As long as you're up before dawn, set your sights on Jupiter as well. Now separated from the Sun by a healthy 50 degrees, the giant planet is an easy target for scrutiny. Daniel Costanzo says it may be hasty to describe the dark debris from last summer's comet crash as a conspicuous globe-girding belt. Using the historic 30-cm refractor at the U.S. Naval Observatory in Washington, Costanzo and other members of the National Capital Astronomers have observed instead what they call "interesting" and "boring" sides to Jupiter.

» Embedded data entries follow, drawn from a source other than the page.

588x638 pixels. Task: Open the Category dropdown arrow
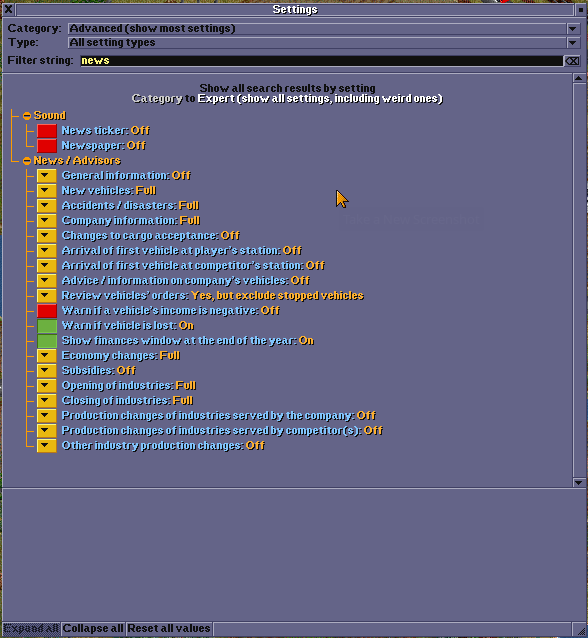tap(573, 28)
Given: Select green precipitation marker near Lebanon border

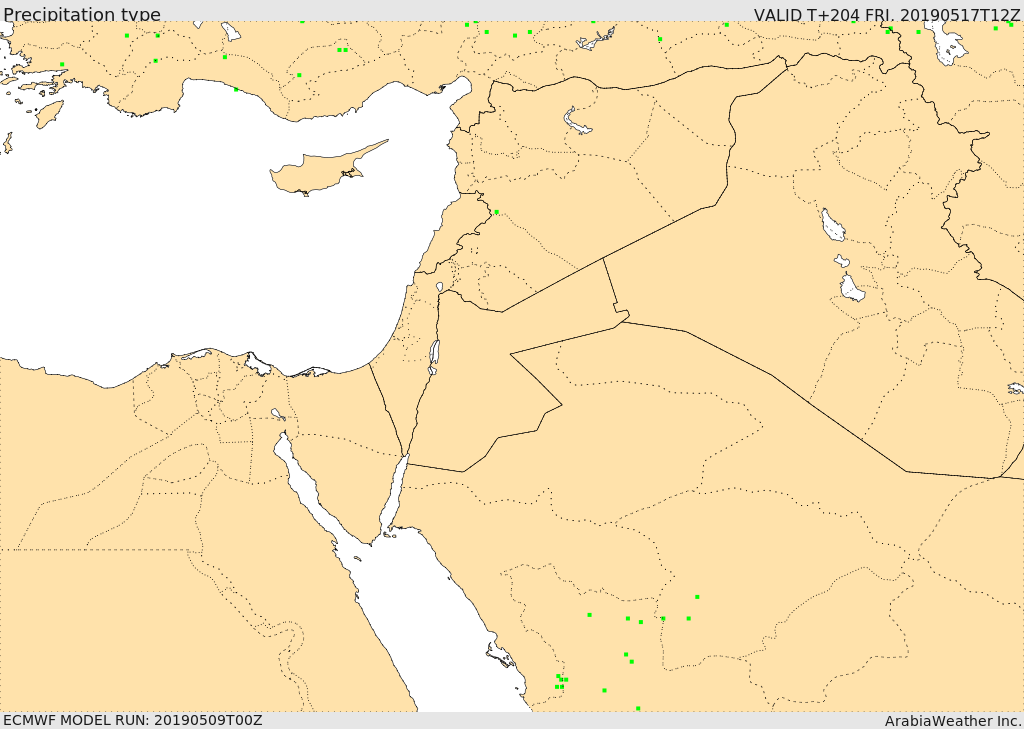Looking at the screenshot, I should 496,211.
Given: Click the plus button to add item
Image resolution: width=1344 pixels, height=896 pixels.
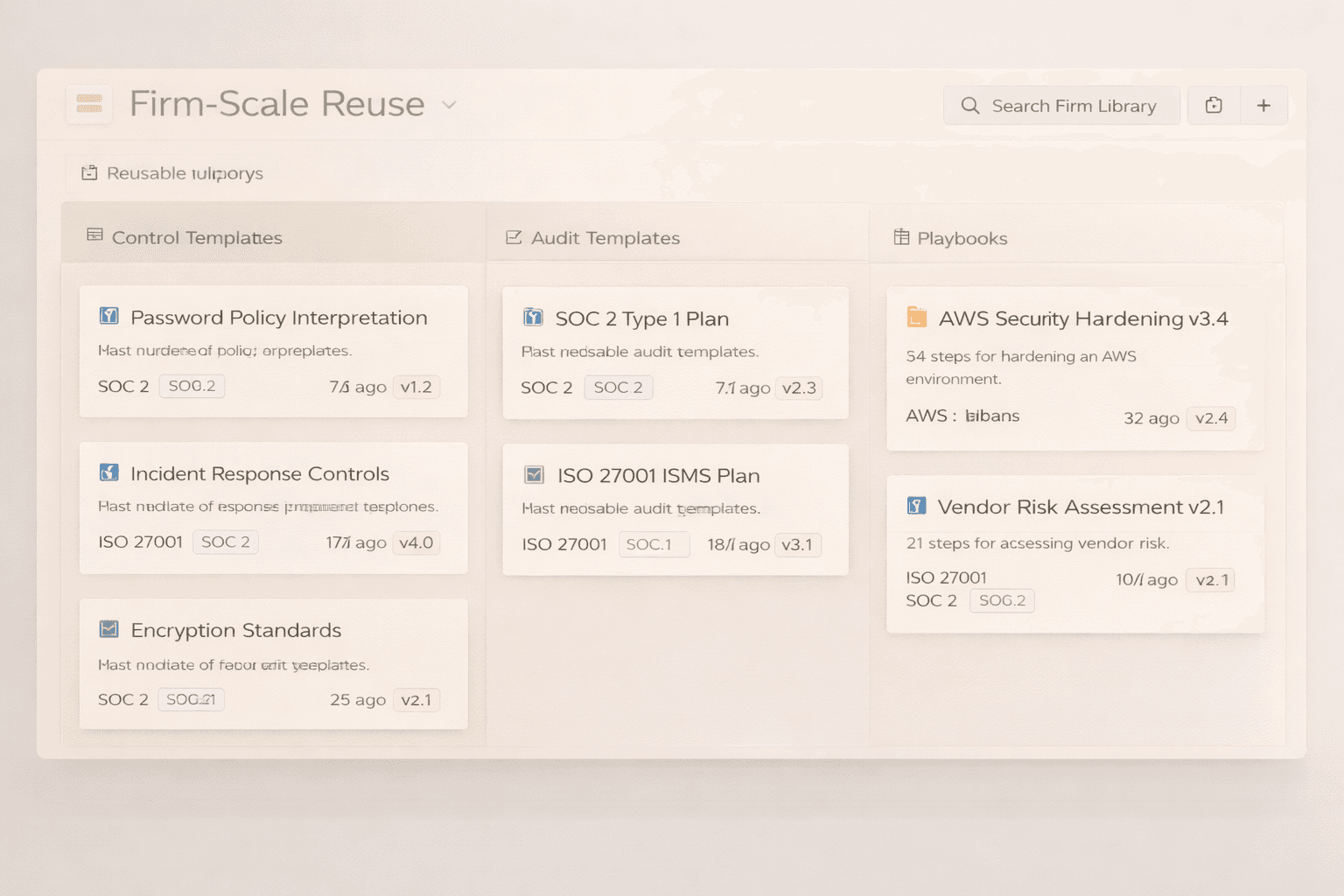Looking at the screenshot, I should (1264, 106).
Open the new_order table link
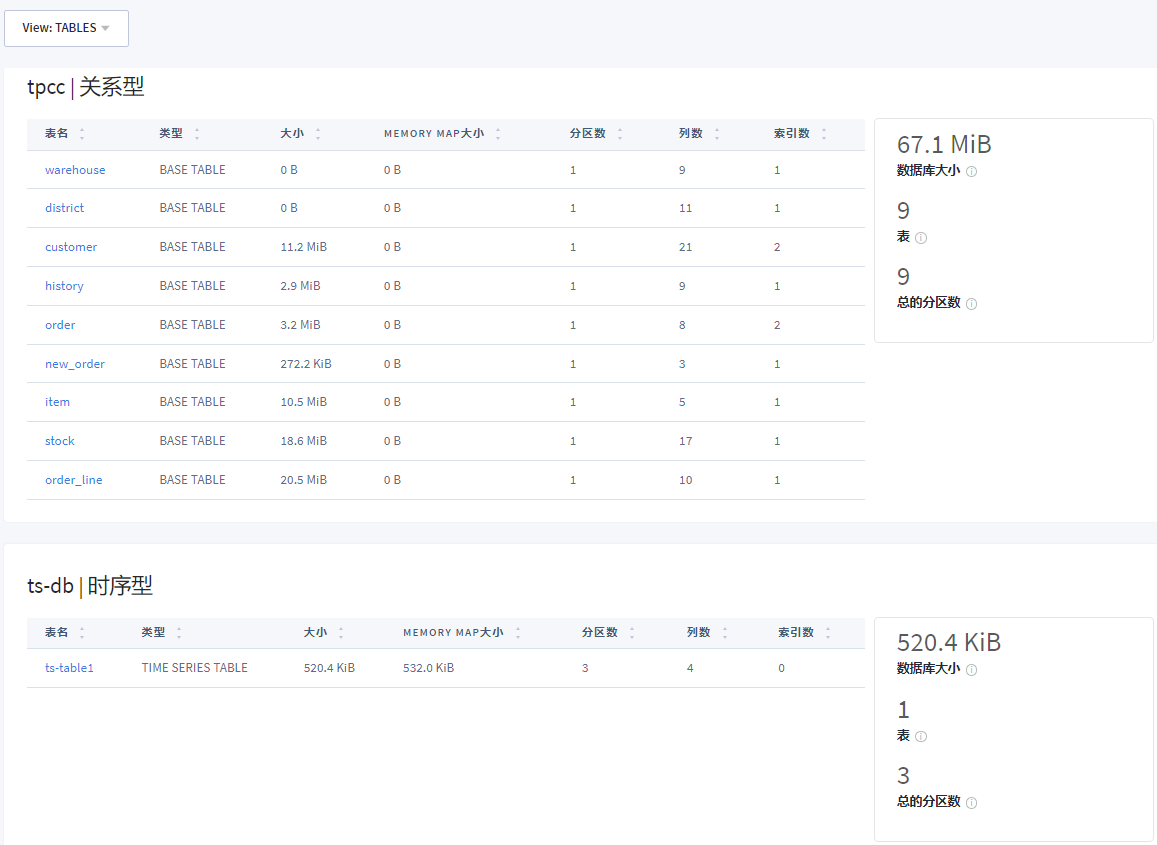Image resolution: width=1157 pixels, height=845 pixels. 75,364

The interesting half has a central-meridian longitude of roughly 320 degrees, corresponding to the region hit so obviously by fragments G, L, R, and Q. The boring one has a CML of about 140 degrees, near where pieces A and C struck.
The major skywatching event this week occurs on Monday morning, January 23rd, when the Moon occults the 1st-magnitude star Spica, and observers in the United States have front-row seats. The occultation will be seen first on the West Coast just before 10:00 Universal Time. But due the Moon's orbital motion it won't begin until about 11:10 UT in twilight on the East Coast. Just about that time Spica will be reappearing for observers in the West. Reappearance in the East occurs between about 11:50 and 12:10 UT. The Moon's phase is waning gibbous, so reappearance will be very dramatic along the dark lunar limb. Maps on page 84 in January's SKY & TELESCOPE show this all more clearly.
Two thousand astronomers met last week in Tucson, and they presented many important new results. One concerned supernovae, the deaths of massive stars. Theorists had figured that the collapse of a star's core and its subsequent "bounce" powered these violent events. But computer models always crashed before producing an explosion. Now teams led by Willy Benz and Adam Burrows have finally built computer models that explode like real stars. They succeeded by doing their calculations in two dimensions, something not possible before the advent of supercomputers. This allowed them to fully account for the energy supplied by tiny, massless particles called neutrinos, as well as departures from spherical symmetry, such as those caused by convection.
There is impressive evidence now for a massive black hole in the nucleus of M106, a galaxy in Canes Venatici. Japanese radio astronomers led by Makoto Miyoshi detected a thin ring of gas encircling the galaxy's core. The ring is only 1+ light-years across, and it is whirling around so fast -- 1,000 kilometers per second along its inner edge -- that it would fly apart unless held in place by a dense central object with a mass of some 40 million Suns. This object is almost certainly a massive black hole, because its inferred density is orders of magnitude higher than that of any known star cluster.